Copy everything in the patch below from "From 419df4599c3fedfd5c2c791706ef821d1abc59ae Mon" down to "insertions(+), 1 deletion(-)", swapping "failure" for "error".

• **Document passage**:
* * * *

From 419df4599c3fedfd5c2c791706ef821d1abc59ae Mon Sep 17 00:00:00 2001
From: Jean-Roch Vlimant <vlimant@cern.ch>
Date: Fri, 27 Sep 2019 04:26:05 -0700
Subject: [PATCH 1/2] catch train failure

---
 nnlo/mpi/process.py | 8 +++++++-
 1 file changed, 7 insertions(+), 1 deletion(-)

diff --git a/nnlo/mpi/process.py b/nnlo/mpi/process.py
index 2f1e3cd..a5ceb3e 100644
--- a/nnlo/mpi/process.py
+++ b/nnlo/mpi/process.py
@@ -553,7 +553,13 @@ def train(self):
                         self.model.set_weights(self.weights)
 
                 Timeline.begin("train_on_batch")
-                train_metrics = self.model.train_on_batch( x=batch[0], y=batch[1] )
+                try:
+                    train_metrics = self.model.train_on_batch( x=batch[0], y=batch[1] )
+                except Exception as e:
+                    print("Exception in train_on_batch")
+                    print(str(e))
+                    print("trying to escape gracefully")
+
                 Timeline.end("train_on_batch")
                 if epoch_metrics.shape != train_metrics.shape:
                     epoch_metrics = np.zeros( train_metrics.shape)

From 8f5986f7a426f545c4efba9d95fb71aff6aebb97 Mon Sep 17 00:00:00 2001
From: Vladimir Loncar <vloncar@culture-plate-sm.hep.caltech.edu>
Date: Fri, 11 Oct 2019 07:52:42 -0700
Subject: [PATCH 2/2] bork the training procedure if worker fails

---
 nnlo/mpi/process.py | 23 ++++++++++++++++++++---
 1 file changed, 20 insertions(+), 3 deletions(-)

* * * *

• **Source excerpt**:
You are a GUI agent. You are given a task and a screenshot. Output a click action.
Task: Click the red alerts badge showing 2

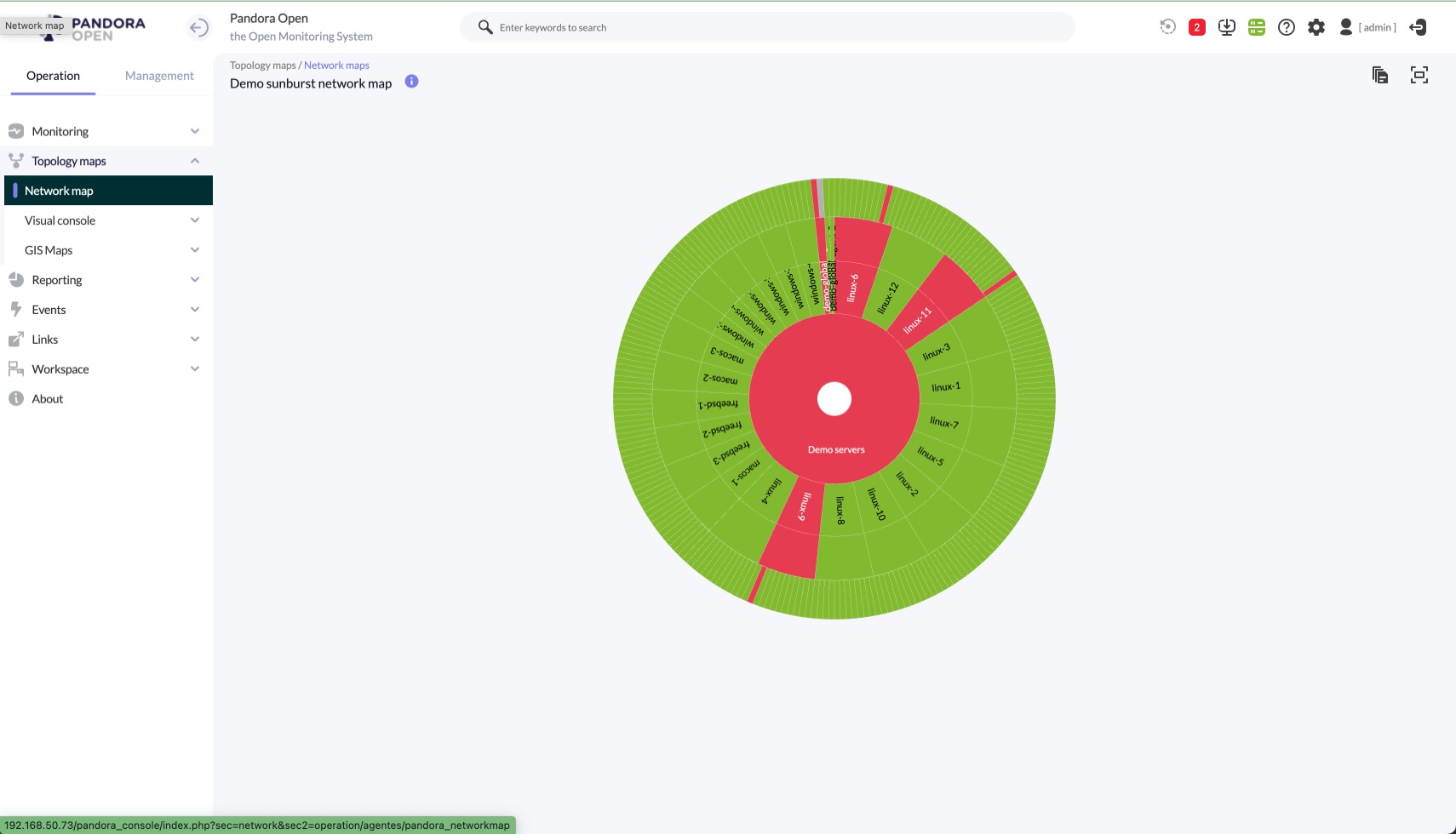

* * * *

• **Complete response**:
From 419df4599c3fedfd5c2c791706ef821d1abc59ae Mon Sep 17 00:00:00 2001
From: Jean-Roch Vlimant <vlimant@cern.ch>
Date: Fri, 27 Sep 2019 04:26:05 -0700
Subject: [PATCH 1/2] catch train error

---
 nnlo/mpi/process.py | 8 +++++++-
 1 file changed, 7 insertions(+), 1 deletion(-)